Le type arborait un T-shirt qui proclamait : TOUR DE MANÈGE, 5 cents.
Michael remarqua d'autres signes d'usurpation d'identité. Trop de débardeurs couleur pastel. Trop de stetsons qui ressemblaient de manière louche à ceux qu'on achète chez All-American Boy. Trop de corps façonnés sur machines Nautilus, trop bien moulés dans leurs T-shirts qui, par exemple, annonçaient effrontément : CELUI QUI ME PREND AU LASSO A LE DROIT DE ME MONTER...
L'un des visiteurs, pour l'occasion, avait remplacé l'anneau qu'il portait au sein par un minuscule éperon en argent, mais Michael trouva que ce n'était pas très convaincant.
- Seigneur ! s'étrangla-t-il en découvrant tous les pectoraux héroïques exhibés à l'entrée du terrain de rodéo. Mais d'où viennent-ils ?

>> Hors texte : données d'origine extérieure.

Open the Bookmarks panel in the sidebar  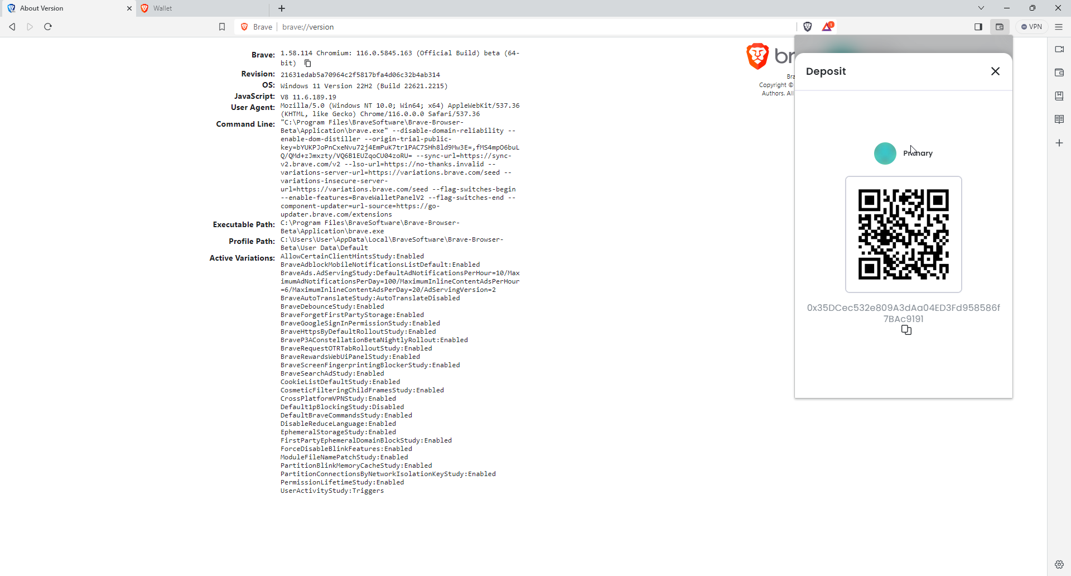tap(1059, 95)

- Pas de leur ranch ! ironisa Bill. Les vrais cow-boys ont du bide.
- Sois pas aussi blasé. Il y en a forcément un de vrai.
- Sûr, répliqua Bill. Il y a bien plusieurs authentiques coiffeurs.
Le défaitisme de Bill commençait à porter sur les nerfs de Michael. Une fois sur le terrain, il se concentra sur la manifestation elle-même : brutales démonstrations de capture de veaux au lasso, rodéo sur taureaux et traite de vaches sauvages. Cette dernière compétition devait rassembler une lesbienne, un travesti et un macho, un assortiment qui en soi était déjà un exploit.
Avant le milieu de l'après-midi, la plupart des spectateurs avaient tombé la chemise et leur nudité colorait les gradins d'une belle nuance d'acajou. La bière coulant à flots, presque personne ne put résister à l'envie de taper dans ses mains pour accompagner les Texas Mustangs, présentés comme le seul groupe de country pédé de l'État.
- J'aime bien ça, dit Michael. Tout le monde est détendu. Faire son cinéma paraît plus difficile.
- Ouais, fit Bill. Attends seulement ce soir !
- La fête, tu veux dire ?
Bill hocha la tête avec suffisance :
- Quand ils se seront débarrassés de toute cette poussière, tu vas les voir, les folles disco !
Michael ne voulut pas partager cette opinion.